Crabcakes: A Memoir, his first original work since Elbow Room, was published in 1998. His final book (A Region Not Home: Reflections on Exile, an essay collection) was published in 2000.
In 1972, McPherson was awarded a Guggenheim Fellowship. He received the Pulitzer Prize in 1978 for his short story collection Elbow Room, becoming the first black writer to receive the program’s Fiction Prize.
He was the recipient of a MacArthur Fellowship in 1981, a member of the first group (21 recipients in all) ever selected for one of the MacArthur Foundation’s so-called “genius grants.” In 1995, McPherson was inducted into the American Academy of Arts and Sciences.
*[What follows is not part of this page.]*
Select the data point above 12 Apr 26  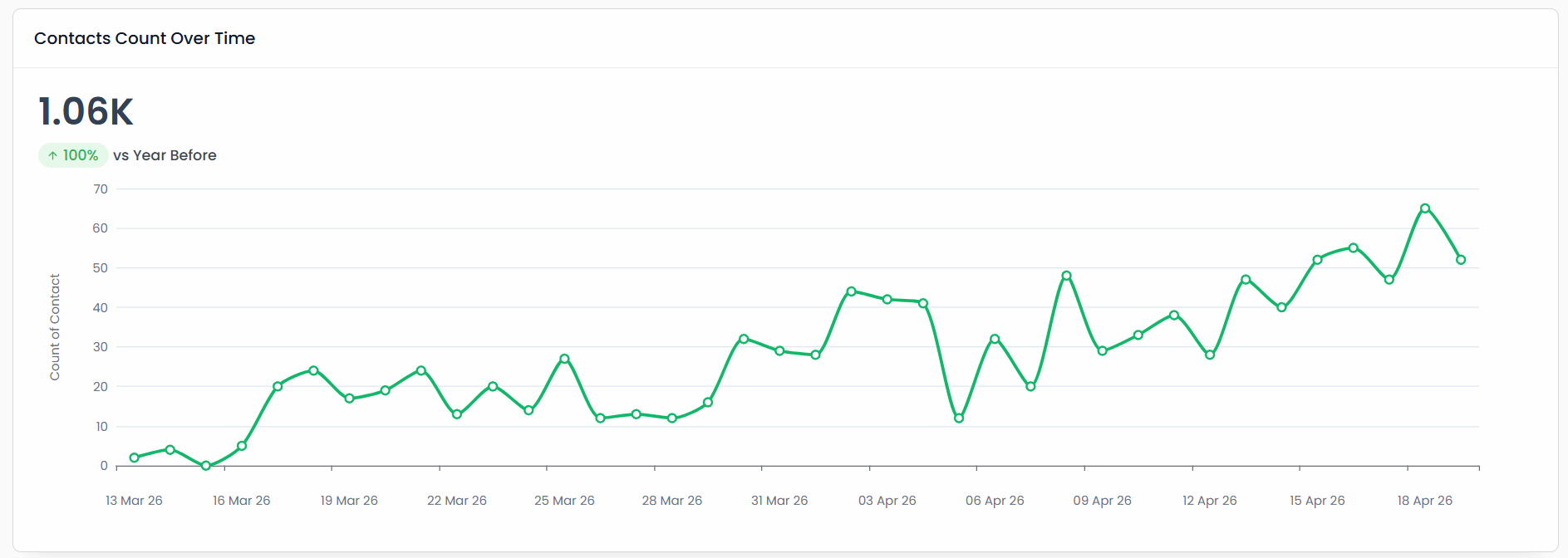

In 2000, John Updike selected McPherson’s short story “Gold Coast” for his collection Best American Short Stories of the Century (Houghton Mifflin).
In October 2011, McPherson was honored as the inaugural recipient of the Paul Engle Award from the Iowa City UNESCO City of Literature. According to the citation:
The Engle Award honors an individual who, like Engle, longtime director of the Iowa Writers’ Workshop and co-founder of the International Writing Program at the University of Iowa, represents a pioneering spirit in the world of literature through writing, editing, publishing, or teaching, and whose active participation in the larger issues of the day has contributed to the betterment of the world through the literary arts.
McPherson died in hospice on July 27, 2016, in Iowa City, Iowa, due to complications of pneumonia. He was 72. He is survived by a daughter, Rachel McPherson (a child from his first marriage to the former Sarah Charlton, which had ended in divorce); a son from another relationship, Benjamin Miyamoto; a sister; and a brother.